Kafka’s work is darkly comic and more complex than many people recognize; the truth is that Gregor Samsa has not been turned into a bug, but that this sudden manifestation is a reflection of his already living the life of a bug because of the dehumanizing nature of his work as a salesman to serve the needs of his family:
‘O God,’ he thought, ‘what a demanding job I’ve chosen! Day in, day out on the road. The stresses of trade are much greater than the work going on at head office, and, in addition to that, I have to deal with the problems of traveling, the worries about train connections, irregular bad food, temporary and constantly changing human relationships which never come from the heart. To hell with it all!’
Bureaucracy, then, is not a unique or even necessary feature of government, but certainly a curse on being fully human regardless of the context.
If we consider the ignored value of laws and policing as they allow the libertarian dream of worshipping private property, it takes little critical unpacking to recognize that laws and policing, in practice, often also mis-serve humanity — resulting in the U.S. in a racial divide in attitudes about policing.
In short, policing as public service (an ideal) is a dramatic difference when compared to a police state, a militarized police force (a reality).
The no-government refrain as a rejection of bureaucracy is often buoyed by a similar misinterpretation of “socialism” and “communism” as inherently totalitarian. Again, this is a conflict between the ideal and reality (as most point to communist regimes throughout history that functioned as totalitarian states).
There is a valid reason to feel compassion for those fearing a totalitarian state:
Ultimately, the garbled and illogical libertarian lie, the no-government ploy, prevents the sort of imagination necessary in the U.S. to understand that publicly funded institutions are foundational to ideological commitments to personal property and the so-called free market.
The lazy shouting also detracts from evidence that government — as publicly funded services — can work to support our humanity, not erase it as in Kafka. Consider, for example, a Twitter thread from Mary Robinette Kowal about her experiences with publicly funded healthcare in Iceland — a more humane, affordable, and efficient experience than anything available in the U.S.

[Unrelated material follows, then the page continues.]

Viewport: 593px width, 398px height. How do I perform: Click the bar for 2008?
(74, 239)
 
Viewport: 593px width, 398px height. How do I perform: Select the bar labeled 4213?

This is not idealism, but a possible reality, an alternative reality.
Just as publicly funded roads and highways make robust commerce possible, many basic needs of a free people can and should be fully publicly funded so that our free market not only works better but more humanely — universal public education (K-16) and healthcare, for example.
Setting aside Thoreau’s idealism and hyperbole, and shifting away from his essential libertarian lie, we too should be asking for “not at once no government, but at once a better government.”